Gigabyte's already managed to get its card into the retail field. Officially known as the GV-R928XOC-3GD, but colloquially referred to as the WindForce OC to enthusiasts, let's take a closer look.
Time-to-market concerns betray an obvious truth; this card's provenance lies squarely with the HD 7970 family of cards. We know this because removing the white sticker near the PCIe connector reveals that the PCB is from an HD 7970 OC board. This model, as we suspected, is a BIOS-flashed card from the previous generation.
Presented with now-familiar triple-fan cooler seen on various high-end models in the past 18 months, Gigabyte goes with what it knows. There's little reason to reinvent a heatsink for a GPU that has very similar thermal characteristics to a number of others.
In fact, Gigabyte has such confidence in the cooling that the core frequency is boosted from a peak of 1,000MHz to 1,100MHz, making it faster than the monster-cooled Asus R9 280X DirectCU II TOP. Memory, meanwhile, is left at the default 6,000MHz, which is disappointing given that other partners releasing factory-overclocked cards tend to boost both core and memory.
Gigabyte's cooling takes the open-air approach, where the trio of fans blast air over a non-enclosed heatsink. Three 8mm-thick heatpipes pierce the array of aluminium fins and are flattened at the section which makes contact with the R9 280X GPU. This WindForce OC model has separate heatsinks charged with cooling the VRMs and, as a token gesture for the memory, the main heatsink has sections of thermal tape that make contact with the memory chips underneath.
A vertical-aligned brace holds the secondary heatsink in place. The 3GB of framebuffer is all contained on the top side, split over 12 GDDR5 chips.

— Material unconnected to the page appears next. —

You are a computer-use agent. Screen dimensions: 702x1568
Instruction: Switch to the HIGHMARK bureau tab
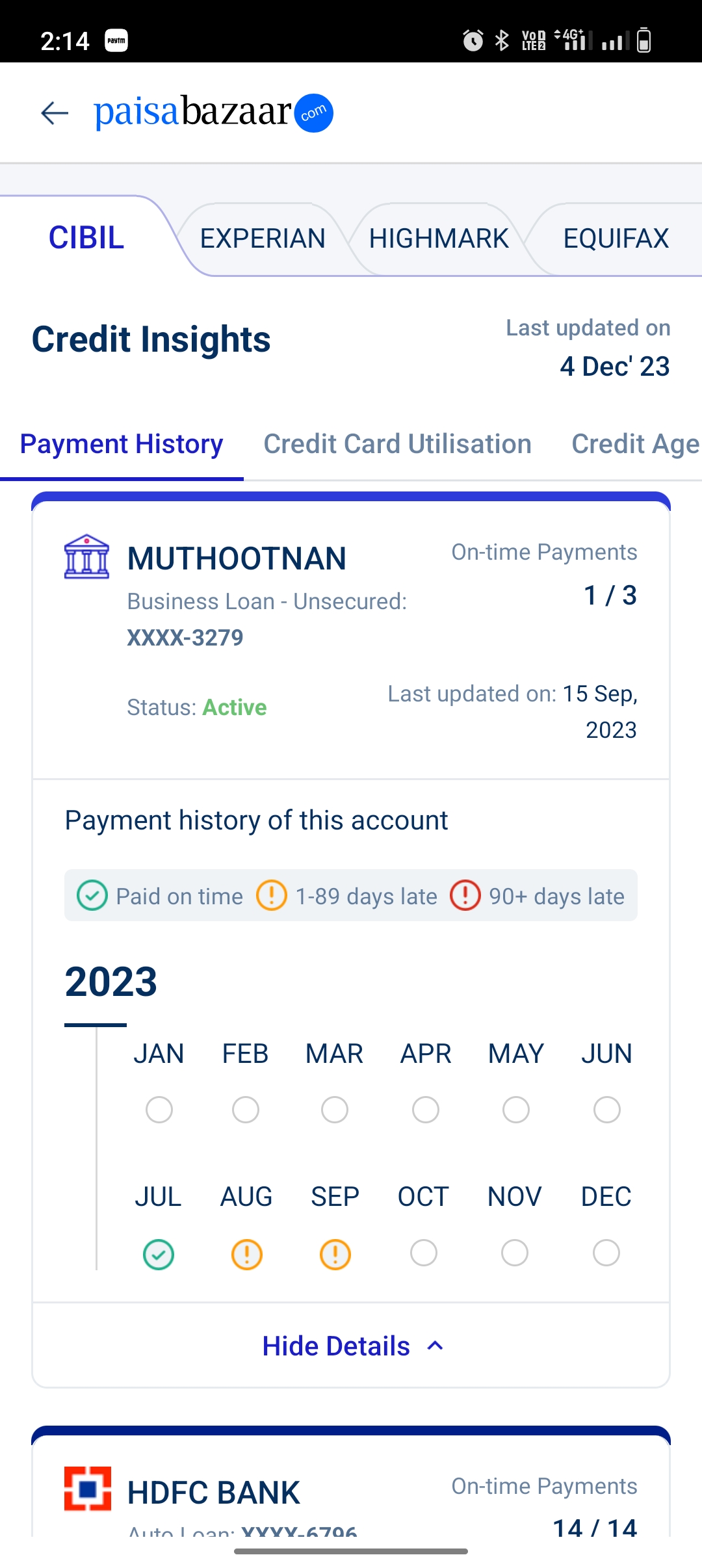coord(439,239)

Here's something different, though. Gigabyte substitutes one of the reference card's DVI ports for a mini-DisplayPort. This appears to be a backward step in terms of output flexibility, as we know the R9 280X's firmware upgrade enables both DVI and HDMI to be used to power three monitors.
Gigabyte's use of these outputs is simple enough; they are standard on the underlying R7970OC-3GD card. The one key benefit for this model is the street price of sub-Ā£240, which is lower than practically all other OC models. The best way to think of this card, we suppose, is as a superclocked, well-priced Radeon HD 7970.